Pacquiao vs. Margarito
The case of the upcoming November 13 bout of Manny Pacquiao vs. Antonio Margarito is particularly alarming. Margarito is attempting a comeback following his infamous hand wrapping controversy. Prior to walking out for his bout against Shane Mosley on January 24, 2009, Margarito was caught with plaster on his hand wraps. Following an epic and all too deserved beat down at the hands of Mosley, Margarito was suspended for a year by the California State Athletic Commission, a suspension enforced throughout the rest of the country. As of this time, California has not yet relicensed Margarito, and the commissions of some other major boxing hotbeds, such as the Nevada State Athletic Commission, have taken a pause themselves, opting to wait until the original state makes a judgment or at least conducts another hearing.
Margarito has had just one bout in the interim, a match against unheralded Roberto Garcia, contested in Mexico in May of this year. Not yet licensed, only one relatively meaningless bout in over 18 months, coming off a knockout loss and what should be an unforgiveable offense in a sport where men are paid to pummel each other in the face, and Margarito now gets a chance at the vacant WBC junior middleweight title, and a showcase against the sport’s reigning pound for pound king. Say what?
Top Rank Isn’t Alone
Of course, Top Rank isn’t the only promotional company taking part in this sort of endeavor. HBO announcer Max Kellerman recently called out both Top Rank and De La Hoya’s Golden Boy Promotions for such tactics, sick of watching fights like Floyd Mayweather vs. Manny Pacquiao and what would have been a spectacular junior welterweight tournament fall to the wayside.
It’s not that it’s impossible for promotional companies to work together, and the Super Six Tournament is a spectacular example of just that. It’s that all too often they are choosing not to, instead taking the easy, and in the short term more profitable, route. In the long run, though, failing to make the best fights only harms the sport and the bottom lines of the companies, managers and networks either pulling the strings or enabling those who do.
When fights like Floyd Mayweather vs. Shane Mosley and Manny Pacquiao vs. Miguel Cotto are offered up, there’s certainly no shame in two fighters under one roof squaring off. However, when the best fighters in the sport are steered away from one another, and Antonio “Manos de Plaster” Margarito gets a title appointment against Manny Pacquiao, then the practice has gone too far and it’s time for a change.

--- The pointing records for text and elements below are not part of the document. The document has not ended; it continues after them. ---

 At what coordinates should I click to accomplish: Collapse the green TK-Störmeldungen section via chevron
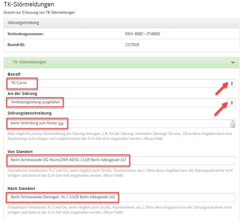[233, 62]
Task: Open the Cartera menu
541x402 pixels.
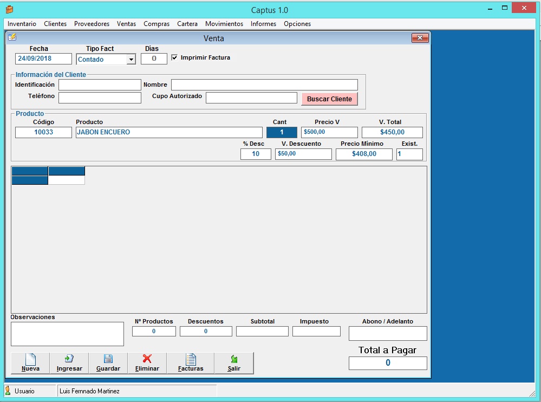Action: tap(187, 24)
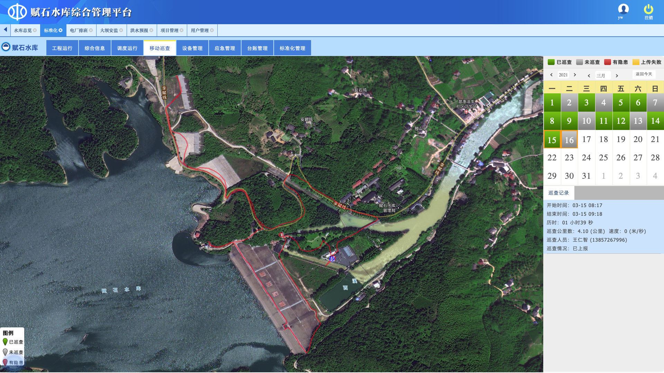Click the platform logo in header
Image resolution: width=664 pixels, height=373 pixels.
pyautogui.click(x=17, y=12)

Ultimately, fight fans are enabling this to happen just as much as the promoters and matchmakers are. It’s we who really control the purse strings of these power-and-profit hungry individuals. Just as we can vote out an elected official who fails to heed our requests and meet our needs, we can forego paying for Pay-Per-View contests which fail to satiate our desire for meaningful, enticing boxing contests. If Top Rank or any other promotional company or manager wants to secede from the rest of the sport and handle everything on their own terms, then so be it. I just won’t be paying to watch.